Problem to solve: A faithful, word-for-word copy of the data below is required, without pictures.

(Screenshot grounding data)

========

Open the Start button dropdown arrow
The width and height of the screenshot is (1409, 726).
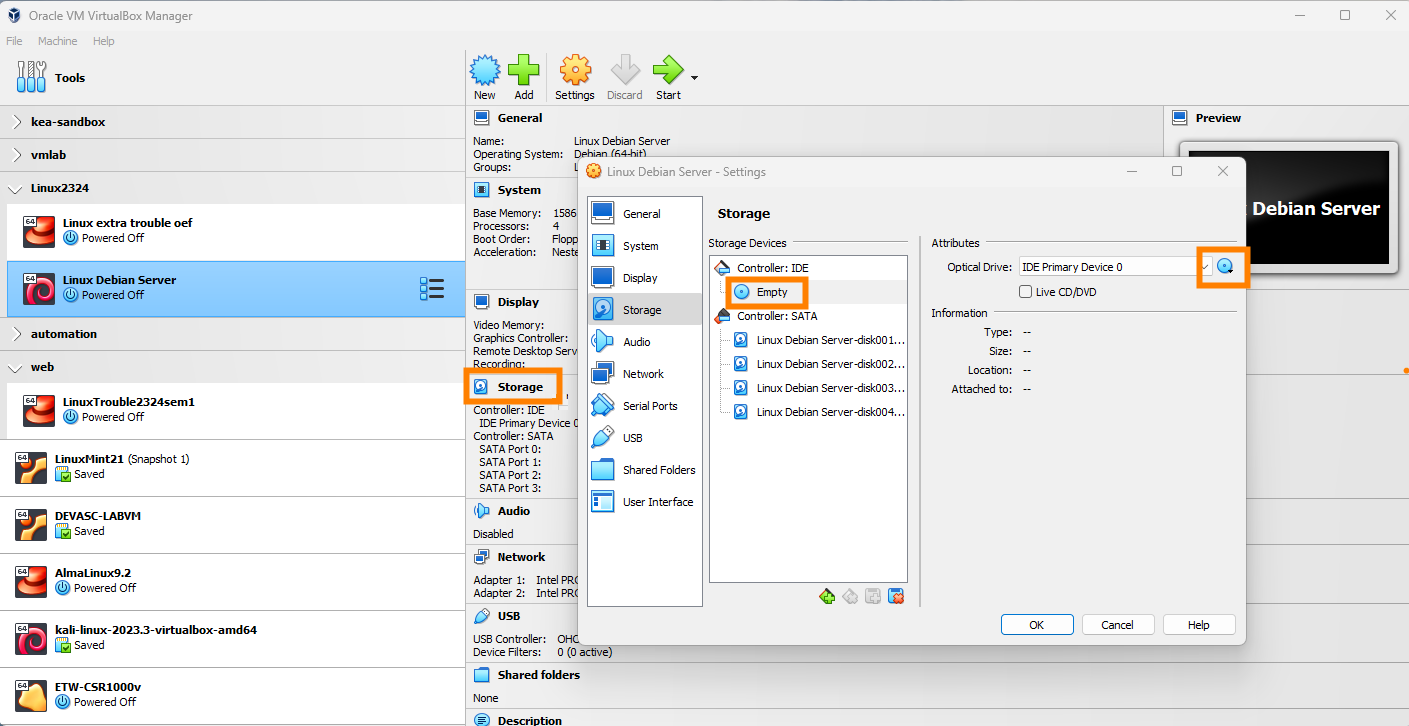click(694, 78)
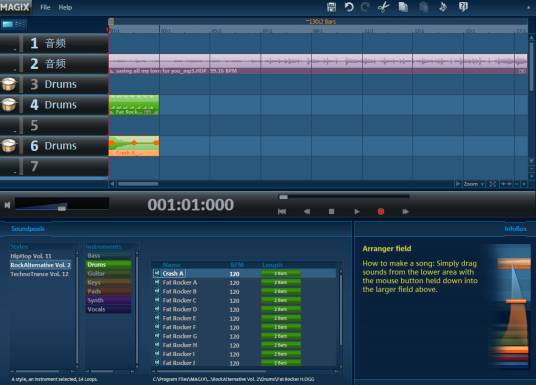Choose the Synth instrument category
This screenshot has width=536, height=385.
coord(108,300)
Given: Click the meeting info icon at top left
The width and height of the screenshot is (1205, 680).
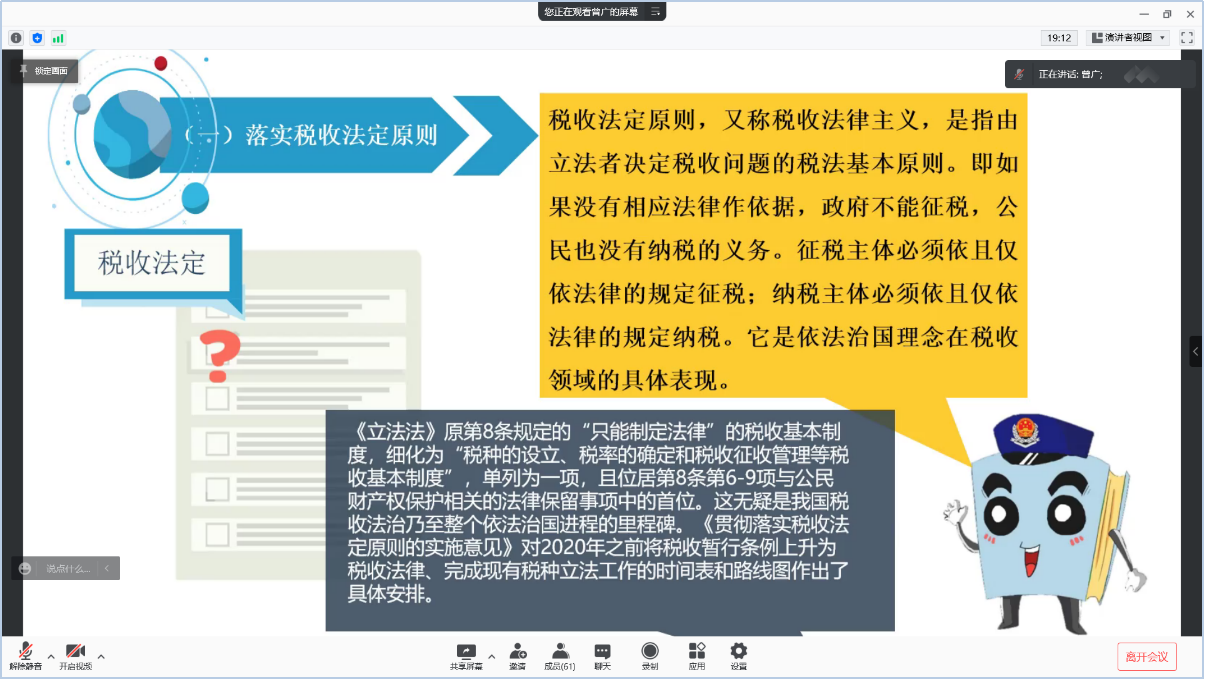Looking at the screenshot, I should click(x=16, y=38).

========

Task answer:
Open the Start button dropdown arrow
The width and height of the screenshot is (1409, 726).
click(694, 78)
Choose the Synth instrument category
This screenshot has width=536, height=385.
coord(108,300)
Given: Click the meeting info icon at top left
The width and height of the screenshot is (1205, 680).
Looking at the screenshot, I should click(x=16, y=38).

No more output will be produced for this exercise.